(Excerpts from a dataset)
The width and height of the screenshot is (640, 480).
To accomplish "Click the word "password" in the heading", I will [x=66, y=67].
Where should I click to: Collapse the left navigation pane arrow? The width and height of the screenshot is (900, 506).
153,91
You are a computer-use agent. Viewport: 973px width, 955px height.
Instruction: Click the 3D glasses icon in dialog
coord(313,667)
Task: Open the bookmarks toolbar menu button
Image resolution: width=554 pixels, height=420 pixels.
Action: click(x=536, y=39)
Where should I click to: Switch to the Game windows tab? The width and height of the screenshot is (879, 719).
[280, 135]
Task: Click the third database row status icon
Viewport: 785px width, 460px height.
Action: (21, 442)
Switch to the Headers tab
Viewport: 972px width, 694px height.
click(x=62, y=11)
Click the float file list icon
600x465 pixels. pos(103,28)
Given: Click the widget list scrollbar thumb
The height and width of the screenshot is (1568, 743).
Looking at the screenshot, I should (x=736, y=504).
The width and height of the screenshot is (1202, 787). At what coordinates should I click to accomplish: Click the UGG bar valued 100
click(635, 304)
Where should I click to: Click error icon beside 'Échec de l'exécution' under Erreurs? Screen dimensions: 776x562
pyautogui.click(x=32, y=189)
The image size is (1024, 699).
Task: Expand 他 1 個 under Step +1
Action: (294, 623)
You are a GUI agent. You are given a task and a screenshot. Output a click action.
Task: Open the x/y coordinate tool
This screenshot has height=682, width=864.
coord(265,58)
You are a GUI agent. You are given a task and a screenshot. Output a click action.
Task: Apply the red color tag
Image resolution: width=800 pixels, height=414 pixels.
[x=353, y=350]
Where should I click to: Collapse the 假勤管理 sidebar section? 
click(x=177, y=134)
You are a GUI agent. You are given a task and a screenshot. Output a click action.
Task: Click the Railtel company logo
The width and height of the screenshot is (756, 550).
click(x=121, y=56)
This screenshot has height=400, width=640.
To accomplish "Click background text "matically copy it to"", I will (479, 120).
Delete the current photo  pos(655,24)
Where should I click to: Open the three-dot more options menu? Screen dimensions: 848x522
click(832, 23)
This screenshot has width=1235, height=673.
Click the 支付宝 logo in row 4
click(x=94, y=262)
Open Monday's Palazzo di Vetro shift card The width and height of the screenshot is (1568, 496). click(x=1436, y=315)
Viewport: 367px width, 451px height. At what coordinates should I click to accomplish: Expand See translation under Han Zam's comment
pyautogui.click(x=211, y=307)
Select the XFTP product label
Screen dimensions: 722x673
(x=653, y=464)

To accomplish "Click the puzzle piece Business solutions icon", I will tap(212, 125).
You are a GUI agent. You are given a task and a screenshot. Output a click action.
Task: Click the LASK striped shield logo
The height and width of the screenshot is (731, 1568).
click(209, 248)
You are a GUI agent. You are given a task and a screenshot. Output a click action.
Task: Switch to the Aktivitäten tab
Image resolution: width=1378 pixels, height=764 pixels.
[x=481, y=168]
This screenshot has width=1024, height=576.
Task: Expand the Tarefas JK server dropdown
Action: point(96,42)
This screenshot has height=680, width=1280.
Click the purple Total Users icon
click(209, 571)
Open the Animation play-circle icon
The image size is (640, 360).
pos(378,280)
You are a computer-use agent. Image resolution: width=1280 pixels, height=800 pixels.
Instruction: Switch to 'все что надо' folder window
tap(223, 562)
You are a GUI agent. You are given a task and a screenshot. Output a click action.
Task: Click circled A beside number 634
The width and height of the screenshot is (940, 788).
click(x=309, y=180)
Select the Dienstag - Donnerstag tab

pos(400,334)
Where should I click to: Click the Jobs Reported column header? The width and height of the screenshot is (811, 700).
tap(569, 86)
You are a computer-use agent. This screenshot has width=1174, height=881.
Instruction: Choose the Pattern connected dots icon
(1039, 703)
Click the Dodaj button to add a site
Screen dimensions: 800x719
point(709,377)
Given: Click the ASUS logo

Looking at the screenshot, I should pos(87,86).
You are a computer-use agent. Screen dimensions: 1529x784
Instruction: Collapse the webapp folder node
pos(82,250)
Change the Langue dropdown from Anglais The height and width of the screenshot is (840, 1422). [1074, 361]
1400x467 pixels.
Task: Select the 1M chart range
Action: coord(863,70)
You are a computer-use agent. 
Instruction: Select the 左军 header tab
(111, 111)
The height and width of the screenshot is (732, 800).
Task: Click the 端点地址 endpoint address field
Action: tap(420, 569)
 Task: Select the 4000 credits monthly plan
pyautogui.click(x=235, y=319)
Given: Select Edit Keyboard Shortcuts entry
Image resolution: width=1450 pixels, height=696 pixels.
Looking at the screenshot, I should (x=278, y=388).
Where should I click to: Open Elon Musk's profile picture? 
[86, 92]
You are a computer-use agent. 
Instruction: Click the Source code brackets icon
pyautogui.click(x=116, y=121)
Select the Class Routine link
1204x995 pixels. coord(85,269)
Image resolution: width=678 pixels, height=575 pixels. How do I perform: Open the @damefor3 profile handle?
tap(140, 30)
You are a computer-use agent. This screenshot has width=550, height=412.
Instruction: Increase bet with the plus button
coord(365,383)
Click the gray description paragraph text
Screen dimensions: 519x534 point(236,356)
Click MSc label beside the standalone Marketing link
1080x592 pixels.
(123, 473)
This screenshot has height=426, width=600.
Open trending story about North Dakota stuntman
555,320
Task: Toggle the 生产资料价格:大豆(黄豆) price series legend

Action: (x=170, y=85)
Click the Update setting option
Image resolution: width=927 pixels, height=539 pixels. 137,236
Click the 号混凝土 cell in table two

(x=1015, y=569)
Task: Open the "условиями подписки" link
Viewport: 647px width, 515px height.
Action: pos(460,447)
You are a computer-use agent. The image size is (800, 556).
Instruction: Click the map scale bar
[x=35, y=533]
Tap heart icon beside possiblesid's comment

- [What is expected]
In the entries above, find the line holding "Where should I click to: Click error" and the line holding "Task: Apply the red color tag", then retype exactly those two lines and every line between them, and nothing else.

- [Answer to this task]
Where should I click to: Click error icon beside 'Échec de l'exécution' under Erreurs? Screen dimensions: 776x562
pyautogui.click(x=32, y=189)
The image size is (1024, 699).
Task: Expand 他 1 個 under Step +1
Action: (294, 623)
You are a GUI agent. You are given a task and a screenshot. Output a click action.
Task: Open the x/y coordinate tool
This screenshot has height=682, width=864.
coord(265,58)
You are a GUI agent. You are given a task and a screenshot. Output a click action.
Task: Apply the red color tag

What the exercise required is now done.